SELECTED PASSAGE:
━━━━━━━━━━

Close your eyes and imagine you are pulling up to the front of your house. Visualize your front yard, the porch, the stairs leading up to the door… whatever your house looks like.
Suddenly you hear a loud rumbling sound. The ground begins to shake. Then something bursts out of your front lawn in a cloud of dirt and grass… it’s Santa Claus and Rudolph, covered in dirt!
You jump out of your car and run past them into your house. You open the front door and walk into your entryway only to find that there is a large rhino standing right in front of you! He is so big that he’s made a hole in your wall just so he can fit.
You crawl underneath the rhino and walk into your living room. Sitting there on top of your coffee table is a sight you can hardly believe… it’s a big Buddha… meditating right there on your coffee table! His eyes are closed and his hands are on his knees.
You shake your head in wonder and continue into your kitchen. All seems quiet there… until you open the fridge. You are surprised to find that an entire army of garden gnomes have overtaken your fridge! They are eating through all your food, throwing tupperware on the floor, spilling your green juice all over the tile… you slam the fridge door quickly.

━━━━━━━━━━

[Stored data entries]
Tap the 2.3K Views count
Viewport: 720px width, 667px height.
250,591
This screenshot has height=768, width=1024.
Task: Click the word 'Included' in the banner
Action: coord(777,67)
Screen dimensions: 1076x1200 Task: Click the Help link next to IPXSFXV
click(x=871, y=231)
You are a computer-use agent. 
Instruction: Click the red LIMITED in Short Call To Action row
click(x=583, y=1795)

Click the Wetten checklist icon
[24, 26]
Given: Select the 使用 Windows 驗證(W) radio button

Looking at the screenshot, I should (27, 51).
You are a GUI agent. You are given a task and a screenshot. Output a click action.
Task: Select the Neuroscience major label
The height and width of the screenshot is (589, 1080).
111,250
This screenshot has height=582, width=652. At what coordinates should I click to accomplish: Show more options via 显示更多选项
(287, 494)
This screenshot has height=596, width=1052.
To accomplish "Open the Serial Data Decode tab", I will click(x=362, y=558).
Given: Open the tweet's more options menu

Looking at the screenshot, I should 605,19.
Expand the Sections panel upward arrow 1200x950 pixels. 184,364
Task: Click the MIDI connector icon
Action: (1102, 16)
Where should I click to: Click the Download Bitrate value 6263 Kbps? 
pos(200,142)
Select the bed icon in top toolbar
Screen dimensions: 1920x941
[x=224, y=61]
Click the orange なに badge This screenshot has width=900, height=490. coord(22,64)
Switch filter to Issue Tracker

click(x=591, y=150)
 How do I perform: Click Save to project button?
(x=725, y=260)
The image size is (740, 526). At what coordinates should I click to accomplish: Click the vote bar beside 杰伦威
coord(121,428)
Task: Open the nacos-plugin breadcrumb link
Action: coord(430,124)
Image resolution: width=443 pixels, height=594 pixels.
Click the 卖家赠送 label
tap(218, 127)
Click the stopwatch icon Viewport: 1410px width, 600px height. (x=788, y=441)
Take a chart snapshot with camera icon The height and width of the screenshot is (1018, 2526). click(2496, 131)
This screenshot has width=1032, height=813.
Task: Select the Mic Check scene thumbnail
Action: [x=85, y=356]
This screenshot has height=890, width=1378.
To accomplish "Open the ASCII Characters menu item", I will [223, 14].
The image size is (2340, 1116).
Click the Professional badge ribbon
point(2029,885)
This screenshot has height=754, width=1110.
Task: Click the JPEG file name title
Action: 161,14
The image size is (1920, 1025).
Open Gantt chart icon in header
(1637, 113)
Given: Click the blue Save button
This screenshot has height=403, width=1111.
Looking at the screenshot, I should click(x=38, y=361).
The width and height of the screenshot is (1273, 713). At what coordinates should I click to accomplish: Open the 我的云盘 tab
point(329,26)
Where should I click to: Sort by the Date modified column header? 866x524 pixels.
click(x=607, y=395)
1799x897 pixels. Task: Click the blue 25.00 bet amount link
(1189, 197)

━━━━━━━━━━

WHAT THE EXERCISE ASKS: Rewrite the part of the house visualization passage that opens with the words "Close your eyes" and closes with "covered in dirt!", replacing "Santa Claus" with "the Easter Bunny".

TASK ANSWER:
Close your eyes and imagine you are pulling up to the front of your house. Visualize your front yard, the porch, the stairs leading up to the door… whatever your house looks like.
Suddenly you hear a loud rumbling sound. The ground begins to shake. Then something bursts out of your front lawn in a cloud of dirt and grass… it’s the Easter Bunny and Rudolph, covered in dirt!